In the records below, find the line that contains "[ALHAKEA على Facebook] (83, 859)" and the line that contains "[جريدة الحقيقة الإلكترونية] (78, 57)". Set down exactly those lines and every line between them, and nothing more.

=== Records provided ===

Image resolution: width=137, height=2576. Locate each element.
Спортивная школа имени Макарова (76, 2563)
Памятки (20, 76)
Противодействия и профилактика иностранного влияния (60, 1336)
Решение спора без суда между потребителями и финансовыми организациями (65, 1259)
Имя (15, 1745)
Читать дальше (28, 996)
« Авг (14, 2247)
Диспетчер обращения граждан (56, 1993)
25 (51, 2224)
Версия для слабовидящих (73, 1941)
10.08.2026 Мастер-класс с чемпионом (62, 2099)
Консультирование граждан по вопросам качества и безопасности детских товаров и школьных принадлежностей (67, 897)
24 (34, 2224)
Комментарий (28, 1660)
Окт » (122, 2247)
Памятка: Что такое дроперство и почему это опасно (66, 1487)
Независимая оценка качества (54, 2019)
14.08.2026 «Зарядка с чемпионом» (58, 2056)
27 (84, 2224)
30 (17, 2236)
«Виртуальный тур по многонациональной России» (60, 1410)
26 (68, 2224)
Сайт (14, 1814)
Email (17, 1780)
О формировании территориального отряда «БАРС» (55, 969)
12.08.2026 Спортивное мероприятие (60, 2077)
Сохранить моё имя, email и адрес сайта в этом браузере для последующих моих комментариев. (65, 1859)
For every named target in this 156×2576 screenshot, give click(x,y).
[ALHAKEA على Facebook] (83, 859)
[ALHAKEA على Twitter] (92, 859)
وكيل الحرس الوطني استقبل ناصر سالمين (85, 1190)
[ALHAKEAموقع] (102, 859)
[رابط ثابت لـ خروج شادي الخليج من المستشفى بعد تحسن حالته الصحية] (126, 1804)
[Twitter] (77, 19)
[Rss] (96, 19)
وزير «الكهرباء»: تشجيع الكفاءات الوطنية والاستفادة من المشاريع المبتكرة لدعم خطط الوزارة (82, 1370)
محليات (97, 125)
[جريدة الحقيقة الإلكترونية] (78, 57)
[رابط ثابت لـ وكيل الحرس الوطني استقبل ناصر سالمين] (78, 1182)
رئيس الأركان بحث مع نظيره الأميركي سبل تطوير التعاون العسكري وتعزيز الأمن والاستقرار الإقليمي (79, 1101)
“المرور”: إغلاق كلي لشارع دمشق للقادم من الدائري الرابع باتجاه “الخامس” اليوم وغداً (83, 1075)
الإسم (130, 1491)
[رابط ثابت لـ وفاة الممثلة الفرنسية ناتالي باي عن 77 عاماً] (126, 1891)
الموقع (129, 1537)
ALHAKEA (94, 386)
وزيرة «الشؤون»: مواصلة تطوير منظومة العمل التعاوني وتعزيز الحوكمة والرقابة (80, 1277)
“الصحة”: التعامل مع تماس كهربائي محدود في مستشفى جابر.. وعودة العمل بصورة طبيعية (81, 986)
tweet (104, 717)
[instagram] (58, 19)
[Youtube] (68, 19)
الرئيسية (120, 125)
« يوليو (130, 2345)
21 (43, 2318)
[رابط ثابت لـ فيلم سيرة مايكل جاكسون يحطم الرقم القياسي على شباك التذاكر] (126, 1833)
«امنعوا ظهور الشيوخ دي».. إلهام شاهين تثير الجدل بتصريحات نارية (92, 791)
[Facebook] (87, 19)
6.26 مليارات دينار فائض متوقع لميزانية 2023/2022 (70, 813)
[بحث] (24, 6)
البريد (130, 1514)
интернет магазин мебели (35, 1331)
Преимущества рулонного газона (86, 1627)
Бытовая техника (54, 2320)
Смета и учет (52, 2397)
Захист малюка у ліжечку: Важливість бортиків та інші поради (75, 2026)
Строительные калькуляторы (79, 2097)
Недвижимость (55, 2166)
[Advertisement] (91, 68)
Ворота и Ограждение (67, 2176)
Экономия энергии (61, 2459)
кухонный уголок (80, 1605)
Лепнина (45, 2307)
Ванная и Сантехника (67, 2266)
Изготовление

===

- _Response below_
[ALHAKEA على Facebook] (83, 859)
[ALHAKEA على Twitter] (92, 859)
وكيل الحرس الوطني استقبل ناصر سالمين (85, 1190)
[ALHAKEAموقع] (102, 859)
[رابط ثابت لـ خروج شادي الخليج من المستشفى بعد تحسن حالته الصحية] (126, 1804)
[Twitter] (77, 19)
[Rss] (96, 19)
وزير «الكهرباء»: تشجيع الكفاءات الوطنية والاستفادة من المشاريع المبتكرة لدعم خطط الوزارة (82, 1370)
محليات (97, 125)
[جريدة الحقيقة الإلكترونية] (78, 57)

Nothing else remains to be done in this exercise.